Tuesday, February 23, 2010

Games People Play


Late last week I was talking with my manager and she asked me to take a new, important position in the Business Office. I am to be head of the Denial Management team which currently consists of me reporting to her. What makes this so important is that we are going to try and discover the reasons why claims fail to get paid the first time around. As a small hospital we are hurting financially like many of the small hospitals around the country. The insurance companies are using every trick in the book and inventing new ones to keep from paying claims. If we can identify some of the problems we can correct the errors before they happen and hopefully our financial situation will improve.

I started this job last Friday and although I am back up Cash Poster I am really excited about the prospect of being able to help in this way. I almost feel like the Sherlock Holmes of our hospital now. This new promotion has been treated with hostility from some of my coworkers. Their are some people in that office whose feel it is their mission in life to cause as many problems for the other people as possible. They will run to the manager and try and get coworkers in trouble pointing out the least little error as a reason why this person should not be working there. I have been their target for years now.

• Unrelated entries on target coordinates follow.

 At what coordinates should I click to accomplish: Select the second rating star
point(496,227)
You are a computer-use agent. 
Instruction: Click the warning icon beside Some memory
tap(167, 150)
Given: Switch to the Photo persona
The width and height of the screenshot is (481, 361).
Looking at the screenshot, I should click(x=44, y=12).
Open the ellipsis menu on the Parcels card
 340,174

I have always refused to play this game. I believe that the office needs to work together as a team. It doesn’t matter who created the error it needs to be fixed and I will quietly fix errors I find. The only time I will go to my manager is if I don’t know how to fix the error and need her guidance. I firmly believe this is the reason I am now in the position I have been promoted to. My manager hates this game playing and she wanted someone who was willing to put in the hard work and more importantly will work with her to try and find answers. The people who are glaring at me now realize that with this position I will be able to identify errors that they have made. They know that I won’t use this position for revenge but I will do my job right. It is my responsibility to identify errors and as my manager said it doesn’t really matter who made the error what matters is trying to get them fixed and be proactive in preventing them in the future.

I don’t like playing games with people’s lives. It is one of the reasons I have been a political activist since High School. I have a dislike of politics for politics sake. When I vote for someone I expect them to act in the interests of the people. I think too many politicians find that naïve. What they fail to realize is that I and other voters can just as easily vote against them next time. I am especially disgusted with Congress and their failure to act on the many problems facing this country.

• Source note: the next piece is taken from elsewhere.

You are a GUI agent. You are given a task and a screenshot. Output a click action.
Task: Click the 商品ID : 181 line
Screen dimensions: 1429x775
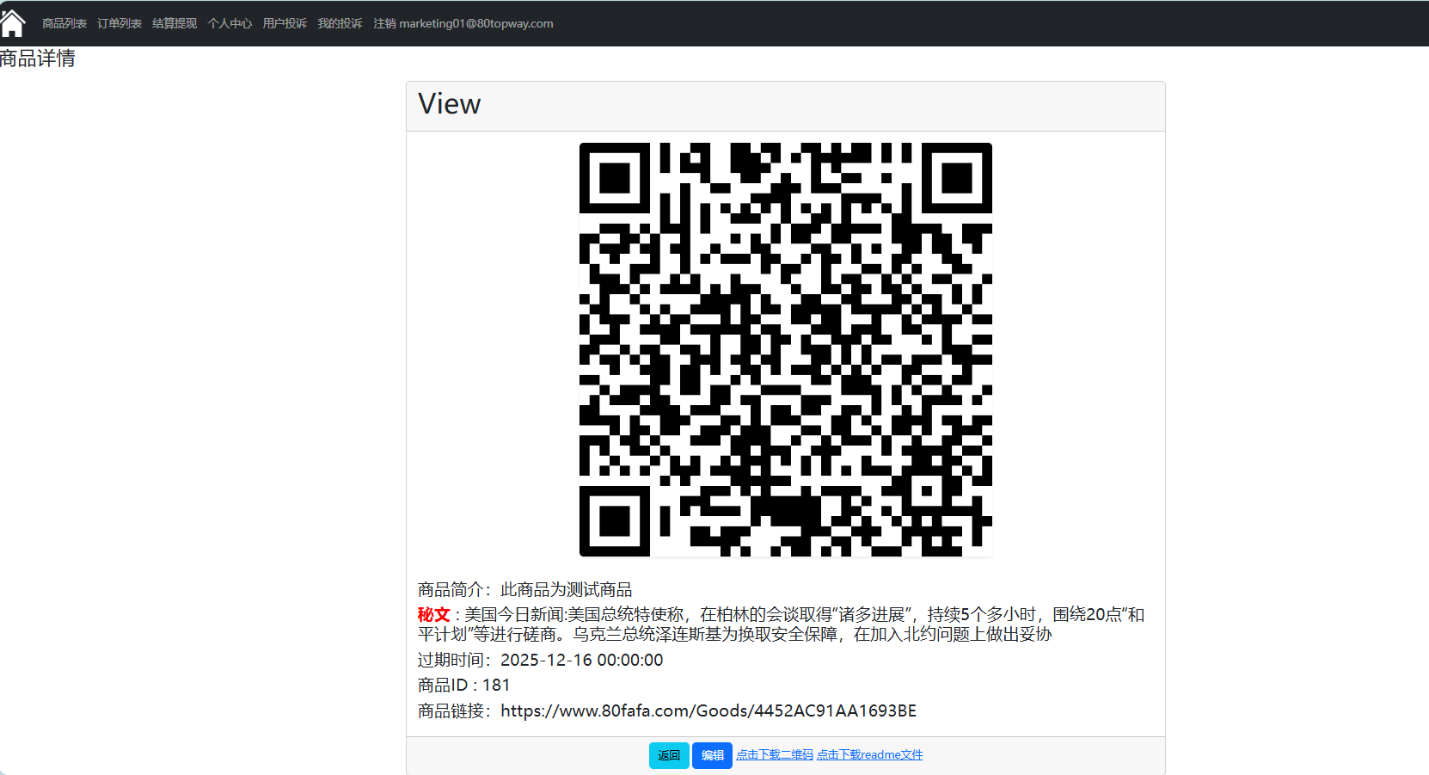tap(463, 686)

For me life means helping people, animals and our planet. I have always had cats in my life and try to rescue pound cats when I can. My Merlin is a pound cat rescue. I sometimes wonder if one of the reasons he is such a mama’s boy and will whine if I’m not near him is because he recognizes that in this house that Pixie is the favorite. I have to admit that Pixie is very loving and will go to everybody while Merlin wants only to be near me. I think he recognizes that with me he will always have unconditional love. He isn’t mistreated by mother and brother he just realizes that they love Pixie more. That she is “their” cat.

I don’t make a lot of money and my new position won’t pay any more since wages are frozen where I work but I try and send money to help in feeding and taking care of the poor here and around the world and to people who help rescue animals and try and protect the environment.

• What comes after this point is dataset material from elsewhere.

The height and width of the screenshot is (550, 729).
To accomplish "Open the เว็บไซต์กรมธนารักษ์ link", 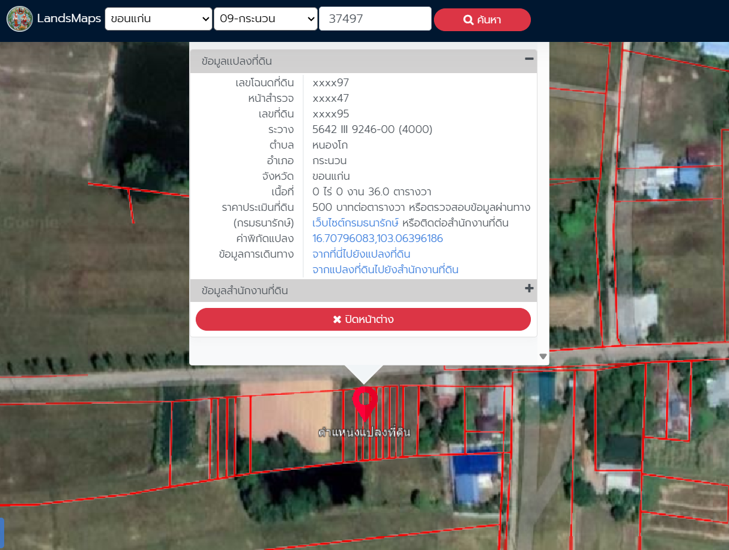I will click(x=356, y=223).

I like playing games that are actually games. I am a huge fan of Farmville and loved my Mom’s reaction when I showed her my farm. She took one look at my green,alien cow that gives “milktonium” and decided she would rather get her milk at Aldis. I don’t, however, play games when it comes to people’s lives. I am shrugging off the hostility from some of the people at work. I don’t have time in my life for the games they play. I don’t have time for the jealousy. Life is too short and I have too much that I want to accomplish. I have too many people whom I care about. I have too much art that I want to create. There are too many things to photograph. Their are too many friends to communicate with. We have a planet to save. Why waste time playing games that aren’t any fun? The picture is called “Jealousy” and was my way of de-stressing after a particularly bad day at work. I think creating is more fun then destroying.